A testa alta Pasquale, opertore nel settore del gioco da oltre 20 anni, sfoga la sua delusione per il menefreghismo del governo nei confronti del comparto.

“Premesso il controllo epidemiologico, quindi la salute davanti a tutto e a tutti, trovo imbarazzante essere considerato un lavoratore di Serie B nel comparto di cui faccio parte da più di 20 anni, non è mai trapelato dall’inizio della pandemia il settore dei giochi, o almeno io non l’ho mai sentito menzionare da qualcuno che dovrebbe avere a cuore le sorti di migliaia di lavoratori e famiglie. Mi chiedo il perché di tutto questo menefreghismo acclarato, il perché, rispetto ad altri settori che ripartiranno con protocolli di sicurezza, a noi non è stato mai dato un barlume di speranza, con l’indicazione di una potenziale ripartenza, in modo che ognuno potesse calcolare la convenienza, la tempistica, con le proprie residue forze per riuscire a tamponare dopo tre mesi ingenti costi fissi di gestione, visto che aiuti e sostegni arrivati ad oggi sono pari allo zero. Di contro invece si è assistito ad una scelta scientemente scellerata con il prelievo dello 0,3% (unico settore tassato) come risposta alla crisi in atto.

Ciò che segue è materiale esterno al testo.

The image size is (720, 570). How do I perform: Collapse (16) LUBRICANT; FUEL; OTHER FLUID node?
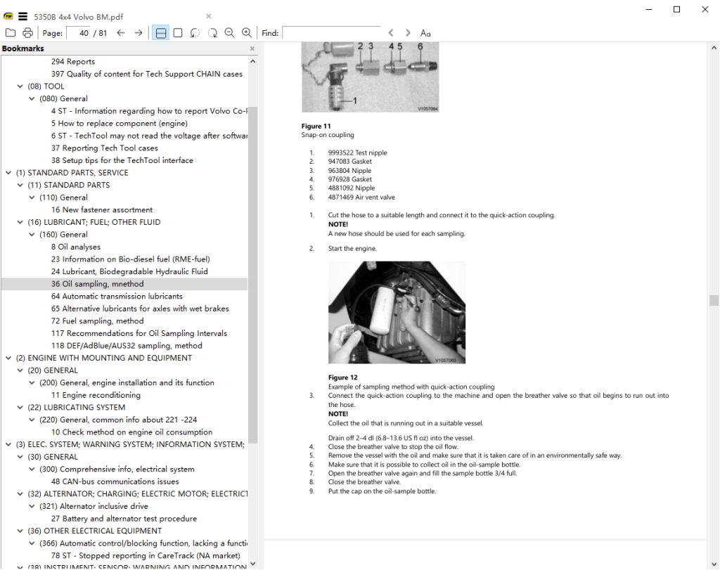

Non serve allo scrivente un’ulteriore laurea in matematica per affermare con contezza di fatto che 0,3% per 0=0, quindi o per cui è meraviglioso imporre sciaguratamente prelievi che danno risultati raccapriccianti e stime di introiti senza alcun senso di una normale logica, riflettere prima di fare e non fare tanto per fare”.